Dr Ian Forgacs - BSG President
I have been President of the BSG since June 2014 and I am immensely proud to lead an organisation that has nearly 4000 members, all of whom in one way or another have declared a commitment to gastroenterology - a specialty that has held a fascination for me since my first few months as a medical student.
I have always felt that it has been to my tremendous advantage that I decided to be a gastroenterologist as early as my second term in medical school. I know the curriculum has changed quite a bit since my day but we were taught physiology really well, and gut physiology in particular was taught in a manner that, shall I just say, I found so inspiring that to be a gastroenterologist was what I decided to be right there and then. Of course, that meant I could spend a lot of time in medical school on what I decided that I needed to know rather than what they tried to teach me. My knowledge of orthopaedics, ENT and indeed, most of non-GI surgery is rudimentary. However, I think my teachers thought that, because I knew so much about one specific area, I must in reality be very bright.
I hope that if I had my time again, I would make the same career choice. (I should add here that my quasi-Buddhist wife thinks that when I am reincarnated, I ought to consider myself fortunate to return as anything more sophisticated than a Helicobacter pylori). By comparison with the other major medical disciplines, gastroenterology is a young specialty and what has made it grow so fast in only one generation has been the development of endoscopy. Endoscopy has morphed from a mainly diagnostic procedure to one that is increasingly a technique for delivering treatment. There are some gastroenterologists who are so much interventional endoscopists that they are almost surgeons without a knife. They see endoscopy as the end rather than a means to an end. I have always been a clinical gastroenterologist first and endoscopist second. It's unimportant whether you are a hollow organ or solid organ sort of person (in other words are more interested in the gi tract or the liver) as you will have to be trained very broadly before you complete your specialist training.

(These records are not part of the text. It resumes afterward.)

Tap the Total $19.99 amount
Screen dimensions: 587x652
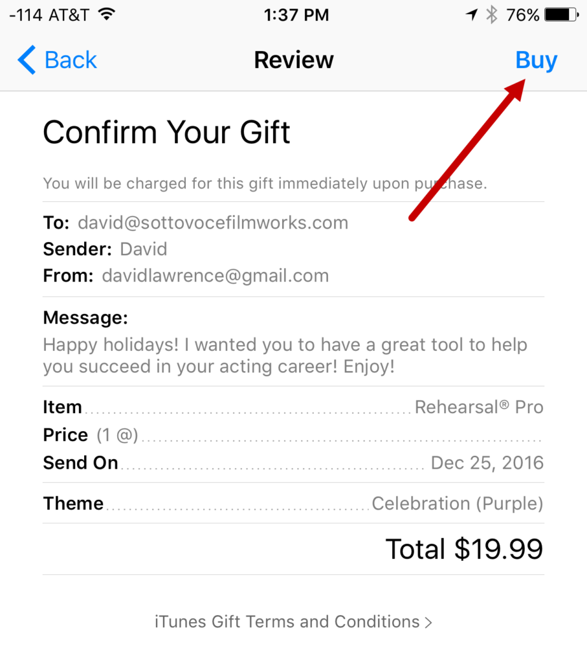pos(464,549)
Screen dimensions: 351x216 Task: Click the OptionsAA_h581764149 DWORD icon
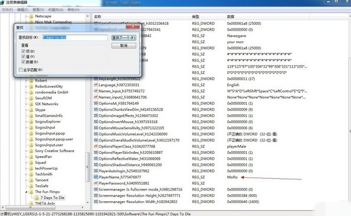coord(96,104)
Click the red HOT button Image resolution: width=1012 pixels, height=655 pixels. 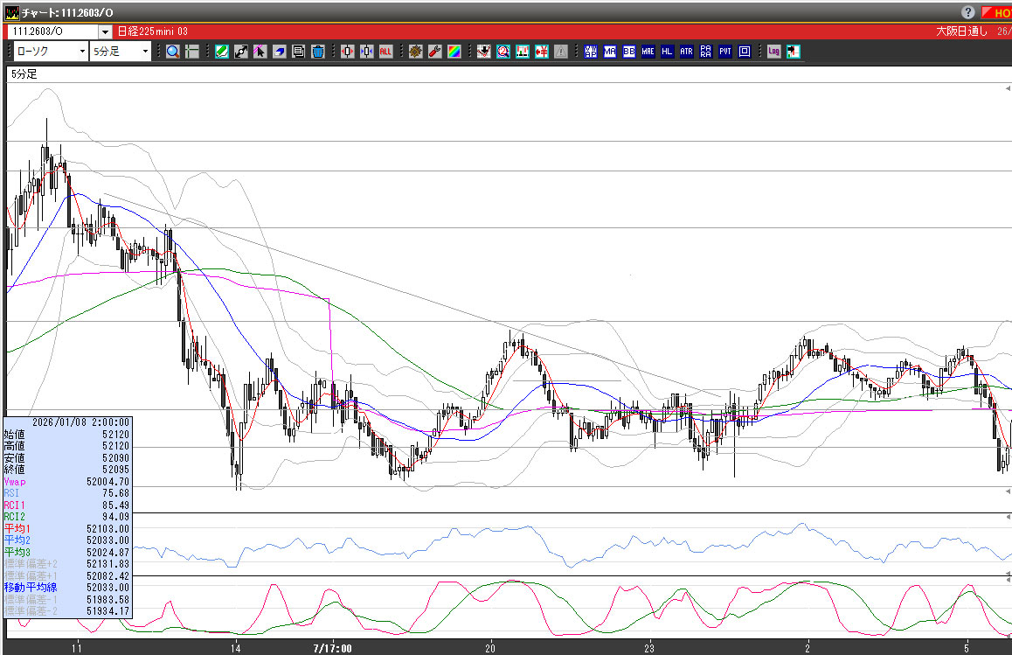coord(997,12)
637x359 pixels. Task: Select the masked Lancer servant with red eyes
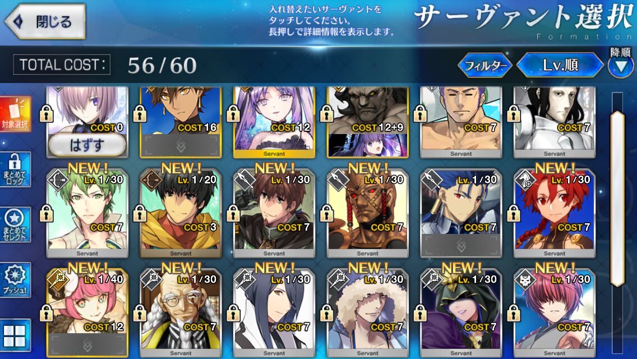[368, 214]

However, technophilic you are, such skills will be of little use when you are trying to help patients through functional problems such as dyspepsia and irritable bowel syndrome. It is quite impossible to look after patients with complex chronic problems such as inflammatory bowel disease without highly developed clinical skills and an empathic bedside manner. The major change in managing patients with gastrointestinal disease in the forty years since I qualified has been in the technology of diagnosis - yes through the endoscope but also because of the amazing developments in diagnostic radiology. It is highly likely that the application of basic laboratory methods and clinical medicine (translational research) will transform the practice of clinical gastroenterology, more so in the next thirty years than ever before. You guys are so lucky to be starting out at such a time.